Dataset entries
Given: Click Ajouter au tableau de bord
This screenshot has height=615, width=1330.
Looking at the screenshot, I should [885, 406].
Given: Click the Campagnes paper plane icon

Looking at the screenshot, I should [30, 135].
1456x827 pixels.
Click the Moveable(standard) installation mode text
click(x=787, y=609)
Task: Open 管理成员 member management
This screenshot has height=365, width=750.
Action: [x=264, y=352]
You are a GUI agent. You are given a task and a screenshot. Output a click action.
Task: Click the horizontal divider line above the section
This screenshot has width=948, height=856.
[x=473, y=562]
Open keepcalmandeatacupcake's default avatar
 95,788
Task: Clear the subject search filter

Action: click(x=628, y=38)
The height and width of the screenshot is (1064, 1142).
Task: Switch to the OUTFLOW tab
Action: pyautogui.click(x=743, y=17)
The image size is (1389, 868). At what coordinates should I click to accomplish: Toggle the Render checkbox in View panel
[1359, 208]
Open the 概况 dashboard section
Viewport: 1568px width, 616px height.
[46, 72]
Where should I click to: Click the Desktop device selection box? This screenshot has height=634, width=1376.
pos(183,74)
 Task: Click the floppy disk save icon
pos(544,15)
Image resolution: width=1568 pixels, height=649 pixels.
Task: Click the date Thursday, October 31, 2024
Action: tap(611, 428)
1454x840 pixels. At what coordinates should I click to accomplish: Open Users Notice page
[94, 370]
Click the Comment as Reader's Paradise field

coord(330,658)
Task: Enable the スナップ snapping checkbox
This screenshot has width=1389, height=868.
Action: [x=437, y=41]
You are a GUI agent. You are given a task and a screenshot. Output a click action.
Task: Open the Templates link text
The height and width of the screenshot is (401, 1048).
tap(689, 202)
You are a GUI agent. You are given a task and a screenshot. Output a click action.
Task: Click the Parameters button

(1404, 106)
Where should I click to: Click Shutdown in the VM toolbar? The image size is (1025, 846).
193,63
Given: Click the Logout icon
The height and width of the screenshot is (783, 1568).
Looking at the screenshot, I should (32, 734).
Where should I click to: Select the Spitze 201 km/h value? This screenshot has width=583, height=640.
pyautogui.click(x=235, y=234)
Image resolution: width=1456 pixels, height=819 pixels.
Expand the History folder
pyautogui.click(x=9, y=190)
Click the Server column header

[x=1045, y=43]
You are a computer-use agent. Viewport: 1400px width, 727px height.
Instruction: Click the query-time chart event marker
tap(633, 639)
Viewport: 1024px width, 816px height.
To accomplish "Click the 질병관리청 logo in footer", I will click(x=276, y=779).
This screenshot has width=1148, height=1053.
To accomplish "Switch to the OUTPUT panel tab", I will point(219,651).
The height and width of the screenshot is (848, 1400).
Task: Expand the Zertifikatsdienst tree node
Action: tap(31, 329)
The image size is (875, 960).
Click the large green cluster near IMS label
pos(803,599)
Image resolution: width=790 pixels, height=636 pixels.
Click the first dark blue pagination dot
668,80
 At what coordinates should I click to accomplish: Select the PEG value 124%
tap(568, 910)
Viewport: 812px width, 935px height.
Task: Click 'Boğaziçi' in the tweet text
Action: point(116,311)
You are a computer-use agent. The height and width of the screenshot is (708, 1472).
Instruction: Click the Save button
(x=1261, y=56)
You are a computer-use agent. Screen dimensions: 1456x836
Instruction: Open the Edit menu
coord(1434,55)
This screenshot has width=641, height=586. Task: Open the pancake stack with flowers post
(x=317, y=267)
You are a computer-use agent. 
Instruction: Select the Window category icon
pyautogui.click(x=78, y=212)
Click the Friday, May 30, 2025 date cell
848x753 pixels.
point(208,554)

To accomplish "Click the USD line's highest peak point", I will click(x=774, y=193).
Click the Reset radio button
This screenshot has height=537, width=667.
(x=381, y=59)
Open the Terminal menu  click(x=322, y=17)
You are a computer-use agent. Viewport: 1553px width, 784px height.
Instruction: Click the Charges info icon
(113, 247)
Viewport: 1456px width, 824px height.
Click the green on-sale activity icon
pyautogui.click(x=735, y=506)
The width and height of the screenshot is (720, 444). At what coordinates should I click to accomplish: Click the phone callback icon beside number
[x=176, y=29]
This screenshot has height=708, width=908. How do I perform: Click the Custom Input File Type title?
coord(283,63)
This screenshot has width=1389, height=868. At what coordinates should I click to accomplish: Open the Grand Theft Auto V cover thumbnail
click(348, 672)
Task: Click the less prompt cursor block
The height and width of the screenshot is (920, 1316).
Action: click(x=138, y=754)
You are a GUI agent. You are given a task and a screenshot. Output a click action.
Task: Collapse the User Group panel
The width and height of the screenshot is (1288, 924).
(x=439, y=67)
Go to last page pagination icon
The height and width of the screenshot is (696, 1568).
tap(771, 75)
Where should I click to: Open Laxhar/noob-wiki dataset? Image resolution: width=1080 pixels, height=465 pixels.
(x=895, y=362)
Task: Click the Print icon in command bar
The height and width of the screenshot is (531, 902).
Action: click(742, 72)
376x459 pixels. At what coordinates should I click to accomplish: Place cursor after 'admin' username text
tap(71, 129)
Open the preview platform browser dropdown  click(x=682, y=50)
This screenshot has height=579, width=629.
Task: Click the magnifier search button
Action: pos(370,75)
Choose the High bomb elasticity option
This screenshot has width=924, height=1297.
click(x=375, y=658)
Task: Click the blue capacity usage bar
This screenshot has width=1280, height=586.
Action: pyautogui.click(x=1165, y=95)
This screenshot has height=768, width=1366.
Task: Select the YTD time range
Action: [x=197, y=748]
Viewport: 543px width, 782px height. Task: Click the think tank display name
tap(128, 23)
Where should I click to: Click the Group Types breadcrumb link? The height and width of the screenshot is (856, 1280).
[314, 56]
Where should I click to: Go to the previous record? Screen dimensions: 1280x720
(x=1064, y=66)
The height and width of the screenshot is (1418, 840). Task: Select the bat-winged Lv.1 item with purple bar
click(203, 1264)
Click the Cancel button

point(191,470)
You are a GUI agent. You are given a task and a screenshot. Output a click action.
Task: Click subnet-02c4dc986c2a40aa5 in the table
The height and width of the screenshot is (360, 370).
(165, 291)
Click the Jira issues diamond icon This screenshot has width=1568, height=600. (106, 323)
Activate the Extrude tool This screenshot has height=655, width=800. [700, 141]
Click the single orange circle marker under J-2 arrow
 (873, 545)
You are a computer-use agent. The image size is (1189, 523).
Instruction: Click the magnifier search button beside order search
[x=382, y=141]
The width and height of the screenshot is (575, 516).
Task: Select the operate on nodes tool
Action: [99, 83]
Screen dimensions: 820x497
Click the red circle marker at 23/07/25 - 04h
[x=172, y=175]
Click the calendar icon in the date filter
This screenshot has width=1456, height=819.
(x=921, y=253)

PROBLEM TO SOLVE:
Please write out every line of the material above without changing anything.

RESPONSE:
Given: Click Ajouter au tableau de bord
This screenshot has height=615, width=1330.
Looking at the screenshot, I should [885, 406].
Given: Click the Campagnes paper plane icon

Looking at the screenshot, I should [30, 135].
1456x827 pixels.
Click the Moveable(standard) installation mode text
click(x=787, y=609)
Task: Open 管理成员 member management
This screenshot has height=365, width=750.
Action: [x=264, y=352]
You are a GUI agent. You are given a task and a screenshot. Output a click action.
Task: Click the horizontal divider line above the section
This screenshot has width=948, height=856.
[x=473, y=562]
Open keepcalmandeatacupcake's default avatar
 95,788
Task: Clear the subject search filter

Action: click(x=628, y=38)
The height and width of the screenshot is (1064, 1142).
Task: Switch to the OUTFLOW tab
Action: pyautogui.click(x=743, y=17)
The image size is (1389, 868). At what coordinates should I click to accomplish: Toggle the Render checkbox in View panel
[1359, 208]
Open the 概况 dashboard section
Viewport: 1568px width, 616px height.
[46, 72]
Where should I click to: Click the Desktop device selection box? This screenshot has height=634, width=1376.
pos(183,74)
 Task: Click the floppy disk save icon
pos(544,15)
Image resolution: width=1568 pixels, height=649 pixels.
Task: Click the date Thursday, October 31, 2024
Action: tap(611, 428)
1454x840 pixels. At what coordinates should I click to accomplish: Open Users Notice page
[94, 370]
Click the Comment as Reader's Paradise field

coord(330,658)
Task: Enable the スナップ snapping checkbox
This screenshot has width=1389, height=868.
Action: [x=437, y=41]
You are a GUI agent. You are given a task and a screenshot. Output a click action.
Task: Open the Templates link text
The height and width of the screenshot is (401, 1048).
tap(689, 202)
You are a GUI agent. You are given a task and a screenshot. Output a click action.
Task: Click the Parameters button

(1404, 106)
Where should I click to: Click Shutdown in the VM toolbar? The image size is (1025, 846).
193,63
Given: Click the Logout icon
The height and width of the screenshot is (783, 1568).
Looking at the screenshot, I should (32, 734).
Where should I click to: Select the Spitze 201 km/h value? This screenshot has width=583, height=640.
pyautogui.click(x=235, y=234)
Image resolution: width=1456 pixels, height=819 pixels.
Expand the History folder
pyautogui.click(x=9, y=190)
Click the Server column header

[x=1045, y=43]
You are a computer-use agent. Viewport: 1400px width, 727px height.
Instruction: Click the query-time chart event marker
tap(633, 639)
Viewport: 1024px width, 816px height.
To accomplish "Click the 질병관리청 logo in footer", I will click(x=276, y=779).
This screenshot has width=1148, height=1053.
To accomplish "Switch to the OUTPUT panel tab", I will point(219,651).
The height and width of the screenshot is (848, 1400).
Task: Expand the Zertifikatsdienst tree node
Action: tap(31, 329)
The image size is (875, 960).
Click the large green cluster near IMS label
pos(803,599)
Image resolution: width=790 pixels, height=636 pixels.
Click the first dark blue pagination dot
668,80
 At what coordinates should I click to accomplish: Select the PEG value 124%
tap(568, 910)
Viewport: 812px width, 935px height.
Task: Click 'Boğaziçi' in the tweet text
Action: point(116,311)
You are a computer-use agent. The height and width of the screenshot is (708, 1472).
Instruction: Click the Save button
(x=1261, y=56)
You are a computer-use agent. Screen dimensions: 1456x836
Instruction: Open the Edit menu
coord(1434,55)
This screenshot has width=641, height=586. Task: Open the pancake stack with flowers post
(x=317, y=267)
You are a computer-use agent. 
Instruction: Select the Window category icon
pyautogui.click(x=78, y=212)
Click the Friday, May 30, 2025 date cell
848x753 pixels.
point(208,554)

To accomplish "Click the USD line's highest peak point", I will click(x=774, y=193).
Click the Reset radio button
This screenshot has height=537, width=667.
(x=381, y=59)
Open the Terminal menu  click(x=322, y=17)
You are a computer-use agent. Viewport: 1553px width, 784px height.
Instruction: Click the Charges info icon
(113, 247)
Viewport: 1456px width, 824px height.
Click the green on-sale activity icon
pyautogui.click(x=735, y=506)
The width and height of the screenshot is (720, 444). At what coordinates should I click to accomplish: Click the phone callback icon beside number
[x=176, y=29]
This screenshot has height=708, width=908. How do I perform: Click the Custom Input File Type title?
coord(283,63)
This screenshot has width=1389, height=868. At what coordinates should I click to accomplish: Open the Grand Theft Auto V cover thumbnail
click(348, 672)
Task: Click the less prompt cursor block
The height and width of the screenshot is (920, 1316).
Action: click(x=138, y=754)
You are a GUI agent. You are given a task and a screenshot. Output a click action.
Task: Collapse the User Group panel
The width and height of the screenshot is (1288, 924).
(x=439, y=67)
Go to last page pagination icon
The height and width of the screenshot is (696, 1568).
tap(771, 75)
Where should I click to: Open Laxhar/noob-wiki dataset? Image resolution: width=1080 pixels, height=465 pixels.
(x=895, y=362)
Task: Click the Print icon in command bar
The height and width of the screenshot is (531, 902).
Action: click(742, 72)
376x459 pixels. At what coordinates should I click to accomplish: Place cursor after 'admin' username text
tap(71, 129)
Open the preview platform browser dropdown  click(x=682, y=50)
This screenshot has height=579, width=629.
Task: Click the magnifier search button
Action: pos(370,75)
Choose the High bomb elasticity option
This screenshot has width=924, height=1297.
click(x=375, y=658)
Task: Click the blue capacity usage bar
This screenshot has width=1280, height=586.
Action: pyautogui.click(x=1165, y=95)
This screenshot has height=768, width=1366.
Task: Select the YTD time range
Action: [x=197, y=748]
Viewport: 543px width, 782px height. Task: Click the think tank display name
tap(128, 23)
Where should I click to: Click the Group Types breadcrumb link? The height and width of the screenshot is (856, 1280).
[314, 56]
Where should I click to: Go to the previous record? Screen dimensions: 1280x720
(x=1064, y=66)
The height and width of the screenshot is (1418, 840). Task: Select the bat-winged Lv.1 item with purple bar
click(203, 1264)
Click the Cancel button

point(191,470)
You are a GUI agent. You are given a task and a screenshot. Output a click action.
Task: Click subnet-02c4dc986c2a40aa5 in the table
The height and width of the screenshot is (360, 370).
(165, 291)
Click the Jira issues diamond icon This screenshot has width=1568, height=600. (106, 323)
Activate the Extrude tool This screenshot has height=655, width=800. [700, 141]
Click the single orange circle marker under J-2 arrow
 (873, 545)
You are a computer-use agent. The image size is (1189, 523).
Instruction: Click the magnifier search button beside order search
[x=382, y=141]
The width and height of the screenshot is (575, 516).
Task: Select the operate on nodes tool
Action: [99, 83]
Screen dimensions: 820x497
Click the red circle marker at 23/07/25 - 04h
[x=172, y=175]
Click the calendar icon in the date filter
This screenshot has width=1456, height=819.
(x=921, y=253)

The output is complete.